Entries for finding words and elements:
****
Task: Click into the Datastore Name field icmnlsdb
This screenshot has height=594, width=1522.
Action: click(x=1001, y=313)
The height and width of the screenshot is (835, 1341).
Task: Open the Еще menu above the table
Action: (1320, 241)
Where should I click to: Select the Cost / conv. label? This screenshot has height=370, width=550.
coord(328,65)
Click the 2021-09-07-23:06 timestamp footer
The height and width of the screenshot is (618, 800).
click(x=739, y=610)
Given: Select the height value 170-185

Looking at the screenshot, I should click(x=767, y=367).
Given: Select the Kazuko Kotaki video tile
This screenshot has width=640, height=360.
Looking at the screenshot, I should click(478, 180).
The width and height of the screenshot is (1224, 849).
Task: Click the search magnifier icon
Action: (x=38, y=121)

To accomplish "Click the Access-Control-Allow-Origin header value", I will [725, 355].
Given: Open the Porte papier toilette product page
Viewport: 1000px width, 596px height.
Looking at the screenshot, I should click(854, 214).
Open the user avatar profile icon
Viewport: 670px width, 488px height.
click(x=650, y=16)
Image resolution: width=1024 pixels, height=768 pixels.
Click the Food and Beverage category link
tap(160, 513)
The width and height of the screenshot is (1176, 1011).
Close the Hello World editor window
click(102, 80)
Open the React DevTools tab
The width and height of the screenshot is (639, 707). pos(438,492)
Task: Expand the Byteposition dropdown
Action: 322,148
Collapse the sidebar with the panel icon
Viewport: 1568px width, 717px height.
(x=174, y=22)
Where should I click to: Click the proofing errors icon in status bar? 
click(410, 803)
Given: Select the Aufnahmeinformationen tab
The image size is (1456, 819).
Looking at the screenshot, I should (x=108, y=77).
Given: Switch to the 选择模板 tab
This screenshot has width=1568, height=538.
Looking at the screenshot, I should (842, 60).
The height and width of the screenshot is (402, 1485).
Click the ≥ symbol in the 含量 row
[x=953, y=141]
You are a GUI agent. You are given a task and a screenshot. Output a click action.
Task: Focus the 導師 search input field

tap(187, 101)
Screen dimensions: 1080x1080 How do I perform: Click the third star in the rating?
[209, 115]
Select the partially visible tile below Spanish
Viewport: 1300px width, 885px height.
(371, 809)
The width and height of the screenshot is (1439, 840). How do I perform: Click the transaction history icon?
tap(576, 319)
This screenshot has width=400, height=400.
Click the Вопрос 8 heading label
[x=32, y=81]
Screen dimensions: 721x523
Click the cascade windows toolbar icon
****
§ Aim of the task
Copy out everything from the start of the records down to the line containing "Action: (1320, 241)", both ends included.

§ Written answer
Task: Click into the Datastore Name field icmnlsdb
This screenshot has height=594, width=1522.
Action: click(x=1001, y=313)
The height and width of the screenshot is (835, 1341).
Task: Open the Еще menu above the table
Action: (1320, 241)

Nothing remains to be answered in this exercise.